TASK DESCRIPTION: Every line of the material should be output exactly as written.

GIVEN RECORDS:
================
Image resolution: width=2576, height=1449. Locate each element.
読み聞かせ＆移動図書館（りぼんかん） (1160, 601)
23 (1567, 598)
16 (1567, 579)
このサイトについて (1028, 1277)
================
ANSWER TO THIS PROBLEM:
Image resolution: width=2576, height=1449. Locate each element.
読み聞かせ＆移動図書館（りぼんかん） (1160, 601)
23 (1567, 598)
16 (1567, 579)
このサイトについて (1028, 1277)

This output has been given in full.